Avvento: card. Cantalamessa, “nell’Eucaristia facciamo testamento, decidiamo a chi lasciare la vita, per chi morire”

(Foto Vatican Media/SIR)

“Insegnaci a contare i nostri giorni e giungeremo alla sapienza del cuore”. È il tema con cui si è inaugurato, nel primo venerdì d’Avvento, il ciclo di meditazioni, in programma anche l’11 e il 18 dicembre prossimi, del predicatore della Casa Pontificia, card. Raniero Cantalamessa. Il porporato ha aperto la propria riflessione, nell’aula Paolo VI, alla presenza del Papa, citando i versi del poeta italiano Giuseppe Ungaretti che descrive lo stato d’animo dei militari in trincea durante la prima guerra mondiale con la poesia “Soldati” fatta di poche parole: “Si sta come d’autunno sugli alberi le foglie”. Oggi – ha detto Cantalamessa secondo quanto riferisce Vatican news – è l’umanità intera, scossa dalla pandemia, “che sperimenta questo senso di caducità della vita”. Di qui la riflessione sulla morte, che come diceva Sant’Agostino, “è la malattia mortale che si contrae nascendo”. “La morte è la fine di tutte le differenze e le ingiustizie che esistono tra gli uomini”, ha proseguito il cardinale: “La morte, diceva il nostro attore comico Totò, è una livella, azzera tutti i privilegi. Quante guerre, quante crudeltà in meno si commetterebbero sulla terra se i violenti e gli oppressori dei popoli pensassero che anche loro presto dovranno morire! Guardare la vita, dal punto di osservazione della morte, dà un aiuto straordinario a vivere bene”. C’è una sola morte, per il porporato, che l’uomo deve temere: “La morte eterna! ‘Morte seconda’, la chiama l’Apocalisse.
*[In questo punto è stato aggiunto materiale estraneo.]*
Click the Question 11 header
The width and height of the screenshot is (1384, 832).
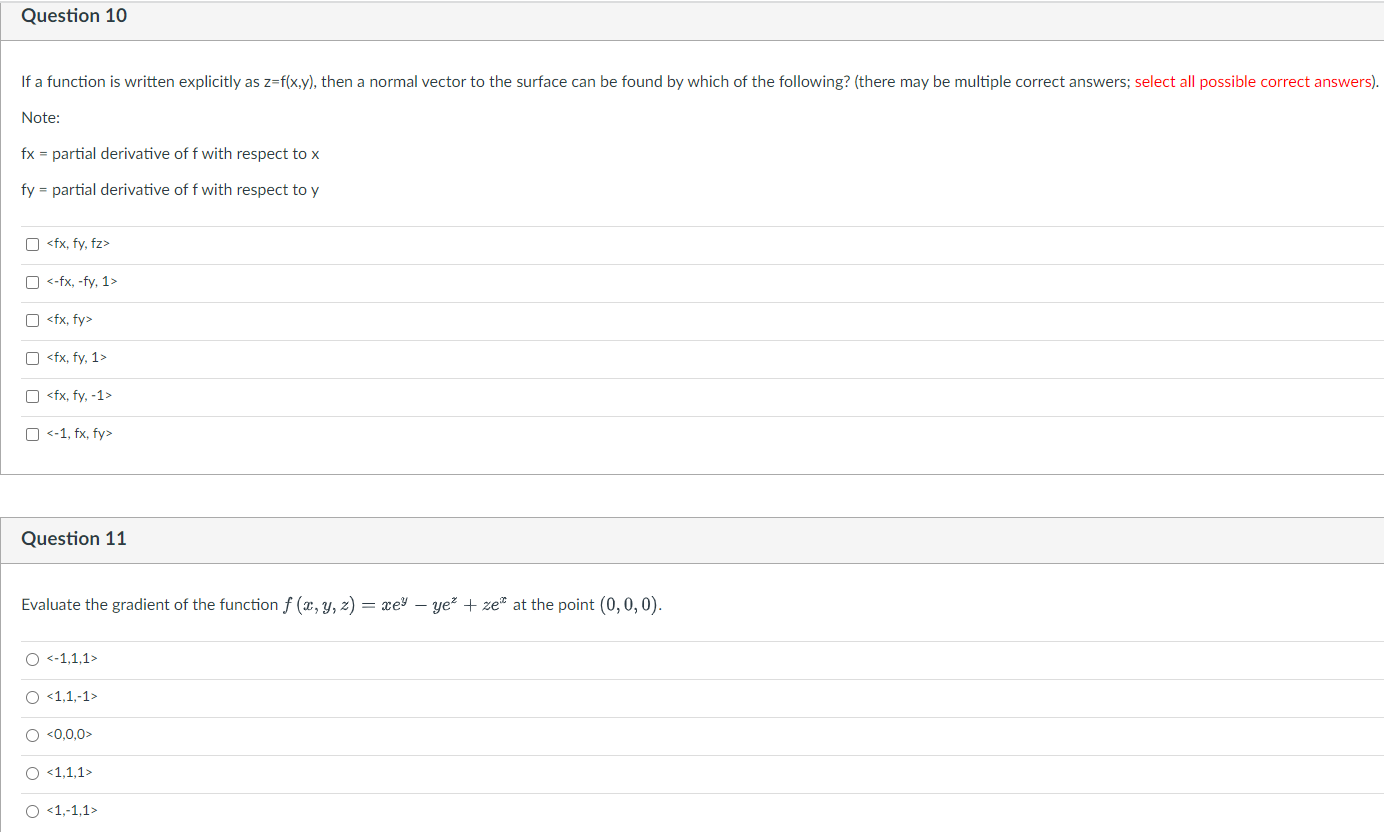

Essa è l’unica che merita davvero il nome di morte, perché non è un passaggio, una Pasqua, ma un terribile capolinea”. “Partecipare all’Eucaristia è il modo più vero, più giusto e più efficace di ‘apparecchiarci’ alla morte”, ha concluso Cantalamessa: “In essa celebriamo anche la nostra morte e la offriamo, giorno per giorno, al Padre. Nell’Eucaristia noi possiamo far salire al Padre il nostro ‘amen, sì’, a ciò che ci aspetta, al genere di morte che egli vorrà permettere per noi. In essa noi ‘facciamo testamento’: decidiamo a chi lasciare la vita, per chi morire”.